Traditionally it’s the governing party that’s found wanting when it comes to being caught with their hands in the till – rarely the opposition leaders.
That’s because we always expected the opposition to be the ones who lead the charge to hold the government to account.
They are the ones who shout the loudest when the party in power fails the electorate and always demand the best for the those who elected them into government.
The events of the past few weeks, when leaders of the Democratic Alliance and the Economic Freedom Fighters, the two main opposition parties, were found on the wrong side of ethical conduct, have dented confidence in them.
We read with disappointment how watchdog leaders hogged headlines for two successive weeks – for all the wrong reasons.
An alleged gift of a car from the controversial former Steinhoff chief executive officer Markus Jooste and a donated-cum-rented house for the DA’s Mmusi Maimane.
An expensive car allegedly bought with money stolen from the poor via a VBS bank looting spree and a Gupta-styled wedding for the EFF’s second-in-charge, Floyd Shivambu.

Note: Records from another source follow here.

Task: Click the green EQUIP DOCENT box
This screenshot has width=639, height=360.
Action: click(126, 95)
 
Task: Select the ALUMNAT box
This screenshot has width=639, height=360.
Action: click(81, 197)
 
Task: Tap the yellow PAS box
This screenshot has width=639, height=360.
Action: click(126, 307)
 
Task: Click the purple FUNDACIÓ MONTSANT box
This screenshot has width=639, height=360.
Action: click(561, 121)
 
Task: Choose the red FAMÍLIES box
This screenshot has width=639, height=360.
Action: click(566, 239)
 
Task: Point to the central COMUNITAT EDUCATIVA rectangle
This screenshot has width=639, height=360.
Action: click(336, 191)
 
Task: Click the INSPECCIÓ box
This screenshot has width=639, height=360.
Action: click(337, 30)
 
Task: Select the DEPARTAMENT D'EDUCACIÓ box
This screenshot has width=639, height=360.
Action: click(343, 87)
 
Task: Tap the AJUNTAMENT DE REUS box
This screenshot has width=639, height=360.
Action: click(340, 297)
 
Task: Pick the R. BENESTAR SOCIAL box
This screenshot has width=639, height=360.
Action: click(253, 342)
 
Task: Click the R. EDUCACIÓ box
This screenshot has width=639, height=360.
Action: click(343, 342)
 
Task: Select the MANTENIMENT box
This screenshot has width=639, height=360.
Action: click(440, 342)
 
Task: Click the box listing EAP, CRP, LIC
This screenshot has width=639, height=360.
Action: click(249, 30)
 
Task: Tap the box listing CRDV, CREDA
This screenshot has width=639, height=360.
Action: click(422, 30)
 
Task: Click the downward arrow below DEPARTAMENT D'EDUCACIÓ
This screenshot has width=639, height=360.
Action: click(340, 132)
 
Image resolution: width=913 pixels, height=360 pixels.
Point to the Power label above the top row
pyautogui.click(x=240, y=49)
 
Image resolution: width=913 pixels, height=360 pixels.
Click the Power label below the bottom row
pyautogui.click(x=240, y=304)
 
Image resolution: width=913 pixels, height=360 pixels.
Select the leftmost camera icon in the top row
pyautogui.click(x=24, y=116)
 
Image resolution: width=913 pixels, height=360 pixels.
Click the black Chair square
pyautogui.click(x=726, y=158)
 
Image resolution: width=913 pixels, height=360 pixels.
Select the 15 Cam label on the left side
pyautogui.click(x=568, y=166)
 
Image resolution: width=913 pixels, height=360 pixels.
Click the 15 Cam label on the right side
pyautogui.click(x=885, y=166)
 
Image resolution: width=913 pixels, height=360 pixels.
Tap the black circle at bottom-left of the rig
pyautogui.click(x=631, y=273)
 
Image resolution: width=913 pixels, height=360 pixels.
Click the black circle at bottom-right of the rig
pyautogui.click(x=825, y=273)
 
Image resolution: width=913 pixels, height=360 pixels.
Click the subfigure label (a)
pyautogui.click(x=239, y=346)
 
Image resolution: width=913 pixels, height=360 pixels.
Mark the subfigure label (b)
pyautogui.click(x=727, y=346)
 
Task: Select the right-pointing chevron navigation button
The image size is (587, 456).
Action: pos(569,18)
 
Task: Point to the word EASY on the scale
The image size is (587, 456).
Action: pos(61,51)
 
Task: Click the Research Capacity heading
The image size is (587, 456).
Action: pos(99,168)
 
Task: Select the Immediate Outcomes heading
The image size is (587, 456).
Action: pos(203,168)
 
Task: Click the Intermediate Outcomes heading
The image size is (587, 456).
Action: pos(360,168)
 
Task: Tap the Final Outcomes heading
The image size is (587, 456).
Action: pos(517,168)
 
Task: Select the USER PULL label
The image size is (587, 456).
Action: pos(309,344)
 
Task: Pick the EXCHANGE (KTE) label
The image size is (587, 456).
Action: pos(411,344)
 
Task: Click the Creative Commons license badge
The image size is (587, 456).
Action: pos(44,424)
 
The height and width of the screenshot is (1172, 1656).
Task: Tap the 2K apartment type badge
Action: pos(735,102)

While “Mr Clean” Maimane surprised many with the “rented” car and house, the same cannot be said of the EFF, which was corrupt even before it was born: its very establishment was bankrolled by a man associated with illicit cigarette trading where tax dodging was the norm.
Added to that, EFF leader Julius Malema’s tenderpreneurship escapades in Limpopo are well recorded.

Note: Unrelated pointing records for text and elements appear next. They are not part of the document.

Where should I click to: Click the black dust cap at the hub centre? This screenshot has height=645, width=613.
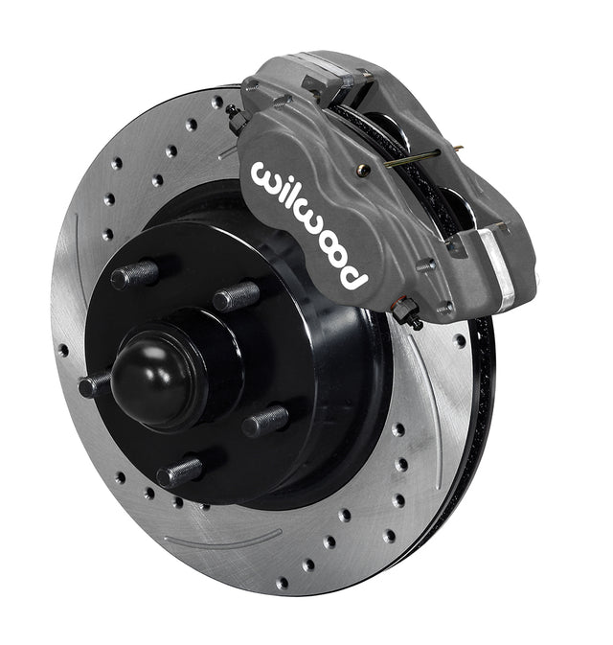(x=158, y=382)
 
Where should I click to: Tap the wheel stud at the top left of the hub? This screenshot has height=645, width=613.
(x=134, y=274)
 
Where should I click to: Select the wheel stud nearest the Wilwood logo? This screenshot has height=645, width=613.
(x=236, y=296)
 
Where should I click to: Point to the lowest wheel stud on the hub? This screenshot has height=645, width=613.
(x=180, y=472)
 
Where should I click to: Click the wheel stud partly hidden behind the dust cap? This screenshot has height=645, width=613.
(x=94, y=385)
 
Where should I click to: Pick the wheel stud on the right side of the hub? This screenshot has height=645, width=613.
(x=265, y=421)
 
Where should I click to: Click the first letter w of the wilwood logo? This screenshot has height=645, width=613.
(x=269, y=177)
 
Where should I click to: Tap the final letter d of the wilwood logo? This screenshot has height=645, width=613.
(x=349, y=275)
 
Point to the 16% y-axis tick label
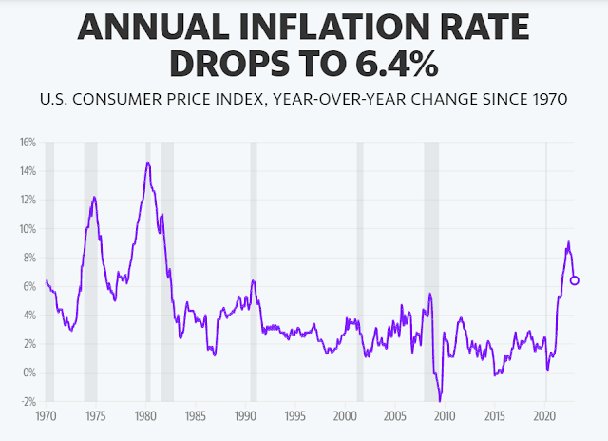coord(27,143)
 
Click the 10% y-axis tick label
coord(27,229)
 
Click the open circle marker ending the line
coord(575,280)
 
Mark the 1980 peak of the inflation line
coord(147,163)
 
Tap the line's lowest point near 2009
coord(440,400)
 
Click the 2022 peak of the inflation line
coord(568,242)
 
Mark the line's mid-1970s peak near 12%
coord(94,197)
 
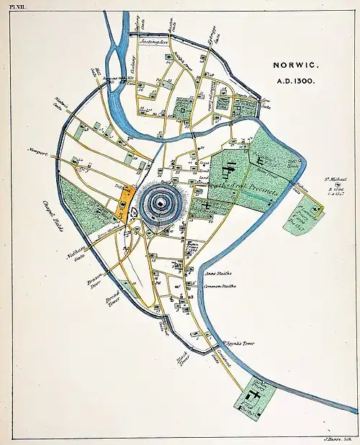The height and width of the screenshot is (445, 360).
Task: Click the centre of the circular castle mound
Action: (158, 204)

They may have denied, as could be expected, but that does not change the public perception that they are as corrupt as the ANC they always criticise.
With these accusations hanging over their heads, you get a clear impression that, once given power, they would abuse it like the ANC has been doing for so long.
Indications are that the ongoing corruption by government would be nothing compared with what it would be under the EFF should it assume power in years to come.
I am not sure if the DA will ever get power, looking at how its support dropped in the May election after enjoying a steady rise in successive elections since 1994.
The main opposition parties may not be in power in the true sense of the word, but they hold shadow power. Their leaders are influential in their constituencies and their members listen to and do what those leaders say.
Besides, their salaries and perks are funded by the taxpayer and so is their constituency work and election campaigns.
Accountability should not only be confined to the governing party, but all political parties.
All the opposition leaders should be held to the highest standards of accountability in the same manner as the president of the country.
We can also blame the current party list-based electoral system used to elect public representatives since 1994. In terms of the proportional representation system, which all the major parties support, except smaller ones like Cope, elected members do not account to the electorate but their respective political parties.
This country needs to get rid of this system and allow one where the voters will decide who must be elected and form a government.
Those same voters would decide to remove those they feel are not doing what they want – and that is democracy.